From cooking ‘coon and ‘possum to recalling the heyday of Melrose Plantation, Fran shares the heartwarming stories of Hilton Head, Bluffton and Daufuskie before, as the
Gullahs might say, “it all change up.”

l n this second volume of personal memories collected by Lowcountry journalis, Fran Heyward Marscher, area old-timers tell of the adventures, the industry and the heart of the Lowcountry itself. Just like the Lowcountry players profiled in the first volume of this series, the characters here are as real as the live oaks that dominate the region. They came of age in a golden age in a golden place. With no gasoline engines, they had no traffic troubles. A fellow could ride his horse from Bluffton to the Buckingham Landing to catch a bateau to Hilton Head Island without seeing another person along the way. Without jet skis, he could travel silently through the creeks and sounds, relying on the tide and the wind to help power his oars or sails. He could hear the mullet jumping.

With no theaters or other forms of entertainment, the men and women in this book, calling on their imaginations to amuse themselves and amuse one another, became skilled storytellers. Crab were so plentiful, they said, on a summer afternoon, even a child could walk along the creek’s edge with one stout stick, throw dozens of them onto the bank and then hook them with their back fins around a second stout stick and so bring Mama enough crab for supper. They told other stories—how Hilton Head Island became famous for butter beans, how Daufuskie built its reputation on its liquor stills, and how the oyster shell streets of Bluffton filled up with people three times a week when the important passenger and cargo steamers tied up to the dock at the end of Calhoun Street.
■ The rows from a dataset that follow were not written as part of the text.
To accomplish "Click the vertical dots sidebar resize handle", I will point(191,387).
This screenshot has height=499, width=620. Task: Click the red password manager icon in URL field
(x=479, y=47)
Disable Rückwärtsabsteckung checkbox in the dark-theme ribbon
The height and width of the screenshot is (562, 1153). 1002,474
In 1900 all of Beaufort County had a population of only 35,000. By 1940, the population had dropped to 22,000 as blacks migrated to New York, Philadelphia, Detroit and Boston to look for wage-paying jobs nowhere to be found in South Carolina. By the 1960s, Beaufort County and Jasper County together were described as the heart of the nation’s “poverty pocket.”

Then along came the beachfront resorts, the golf courses, tennis courts, retirement communities and with them dollars whipping through the local economy. Now, after half a century of developers marketing the area internationally the trappings of population growth have replaced much of the natural landscape. Everything is, as the Gullahs might say, “all change up.”
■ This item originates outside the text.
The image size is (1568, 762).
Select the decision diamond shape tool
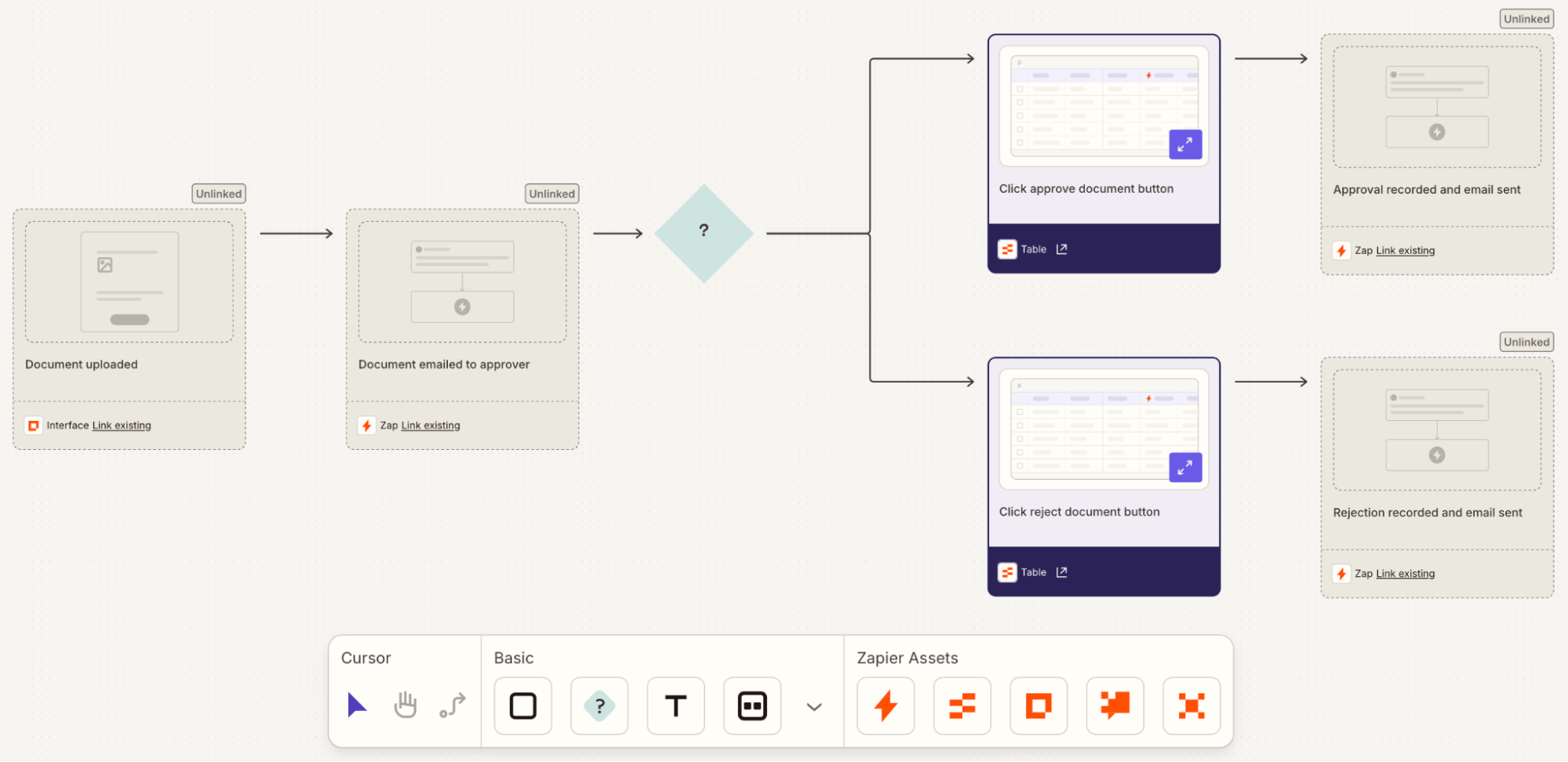pos(598,705)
And yet, it still is possible from certain vantages to watch the tide slosh in and out twice a day, still possible to hear the squawk of blue herons and the rattle of wind in the palmettos. And it still is possible to go back to a slower and quieter era through the memories of the men and women in this book.

I interviewed most of these characters in the early 1980s when I was a reporter for The Island Packet, Hilton Head Island’s daily newspaper. The Packet gave its permission for the use of its photographs. My husband, Bill Marscher, who prodded me to polish these old tales and make them accessible for current and future generations, helped immensely in the process, especially with the pictures.